Start Supplied material

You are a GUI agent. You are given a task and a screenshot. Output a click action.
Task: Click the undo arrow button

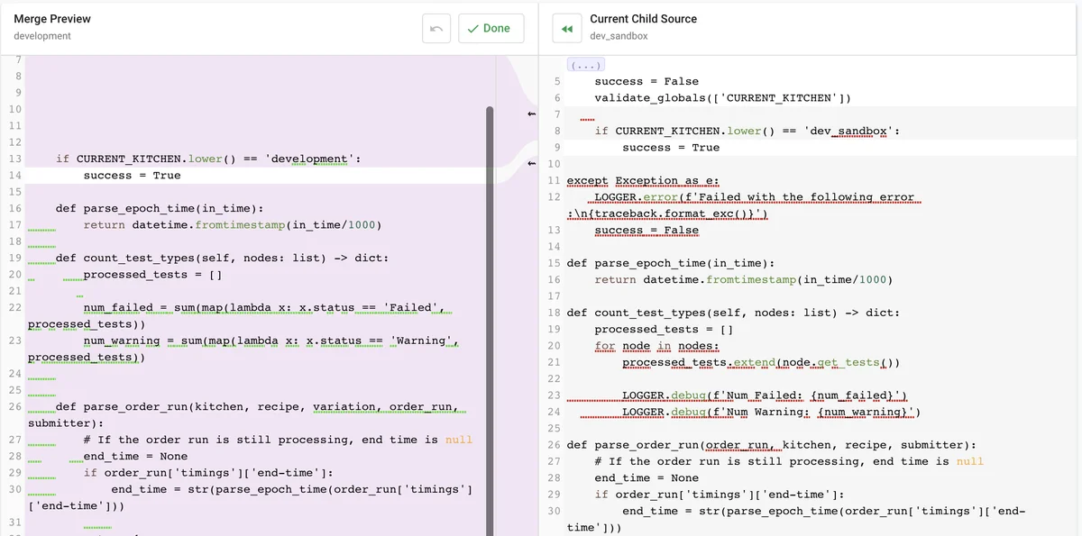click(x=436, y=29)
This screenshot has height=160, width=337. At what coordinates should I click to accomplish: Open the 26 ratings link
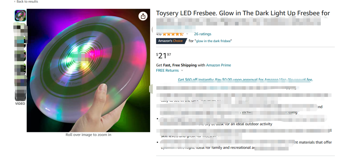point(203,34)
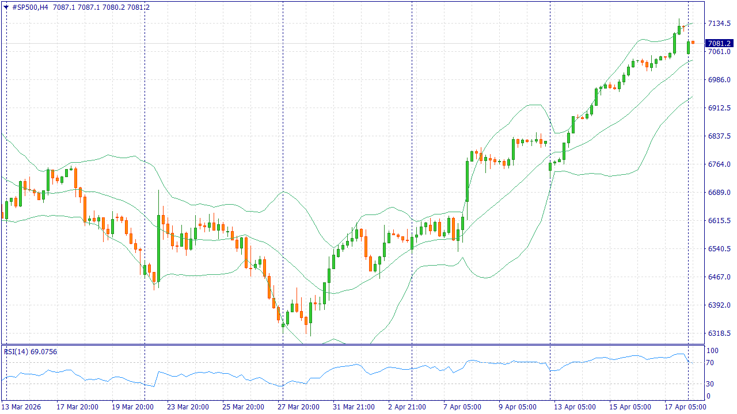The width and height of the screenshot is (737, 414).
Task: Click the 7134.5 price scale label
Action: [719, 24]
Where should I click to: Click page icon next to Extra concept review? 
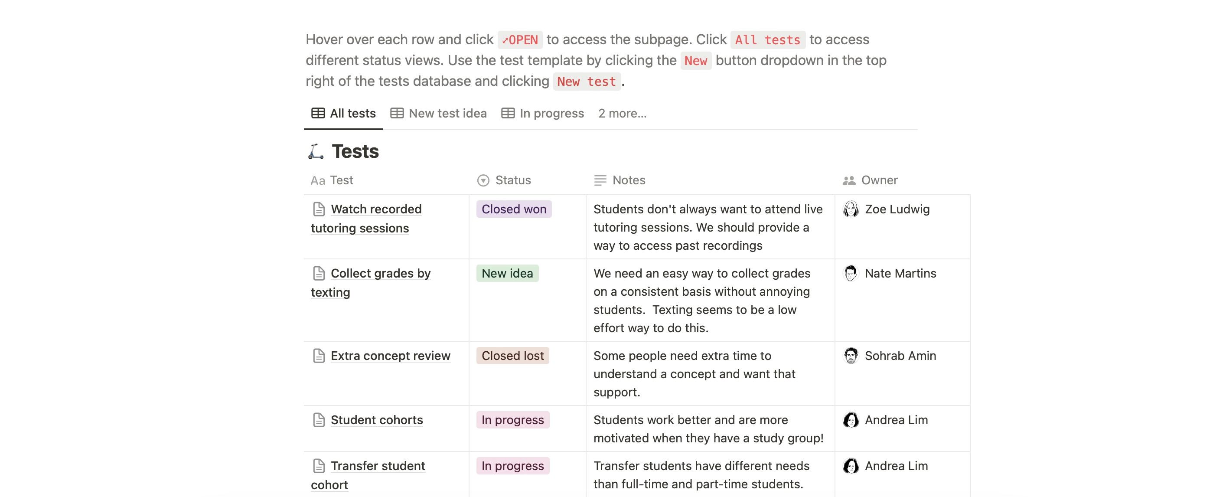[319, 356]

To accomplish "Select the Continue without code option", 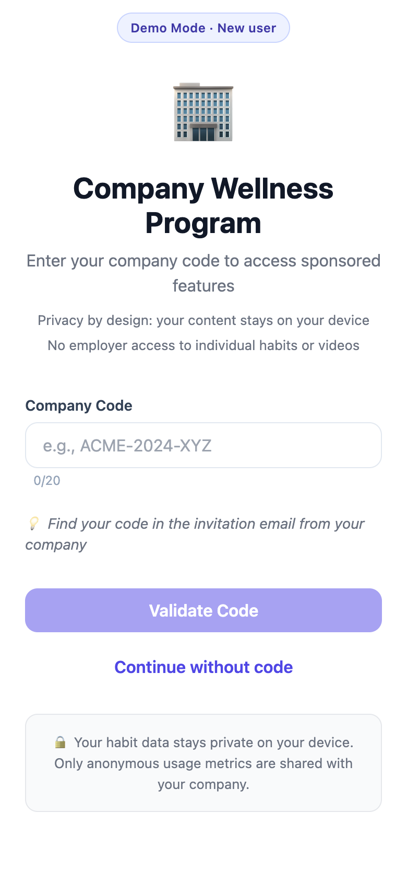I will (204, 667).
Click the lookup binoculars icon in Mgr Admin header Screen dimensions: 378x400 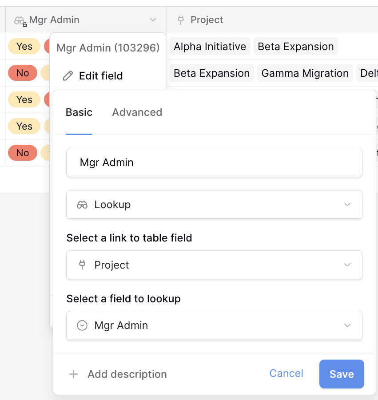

End Supplied material

• [Task to carry out] Pick out each line in the records above that contains the string "should", and copy those lines in full. Case counts, so count only matches with the same capitals and lowercase letters.

• [Response]
This screenshot has height=160, width=337. At what coordinates should I click to accomplish: Open the 26 ratings link
Where should I click to: Click page icon next to Extra concept review? 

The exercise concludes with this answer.